Labour Party politician; Lord Mayor of Sheffield (1904–2001)

Enid Anne Hattersley (née Brackenbury; previously O'Hara; 19 September 1904 – 17 May 2001) was a Labour Party politician from Sheffield, England, who became the city's Lord Mayor in 1981.

==Early years==
Hattersley was born in Shirebrook, Derbyshire, the daughter of a coal merchant. She was a Labour Party activist from an early age, securing her membership card at the age of 14. She managed the household for her invalid mother until she married her first husband, a miner named John O'Hara. When she was 27, Father Frederick Hattersley (known as Roy, his second name), a Roman Catholic priest who was possibly from a recusant family came to order the winter's coal for his presbytery. They fell in love in spite of his clerical vocation.

==Marriage==
Once widowed when her first husband died, Enid O'Hara married Frederick Hattersley, who had left his vocation as a Catholic priest to maintain a relationship with her. By 1932 they had moved to Sheffield. Their only son would become the noted Labour Party politician, writer and life peer Lord Hattersley of Sparkbrook. Frederick Hattersley died in 1973.

==Political career==
Hattersley spent some two decades on Sheffield's Libraries and Arts Committee (as Chair from 1968 to 1980). She also served four years on South Yorkshire County Council and was chairperson of governing Sheffield's first comprehensive school. She oversaw the creation of the Crucible Theatre in Sheffield. In 1979, as chairman of the Yorkshire Museums Service, she helped persuade the fiscally struggling nearby Kirklees Council not to sell off artwork by Francis Bacon and Henry Moore. In 1981, she was installed as Lord Mayor of Sheffield.

==Falklands War==
Hattersley helped rally the city when sank during the 1982 Falklands War and she led memorials and fund-raising for the families of those killed and wounded.
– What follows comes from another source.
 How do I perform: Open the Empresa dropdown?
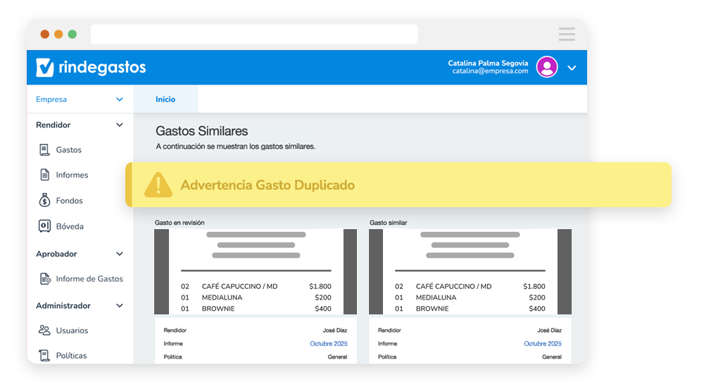[x=119, y=99]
The Ministry of Defence set up in response its own South Atlantic Fund.

==Legacy==
Hattersley was credited by The Telegraph for her contributions to Sheffield, specifically by helping "turn the city from one of England's grimiest cities into a modern industrial centre …as chairman of the Libraries and Arts Committee, she developed the city's museums and art galleries to the point where they gained an international reputation".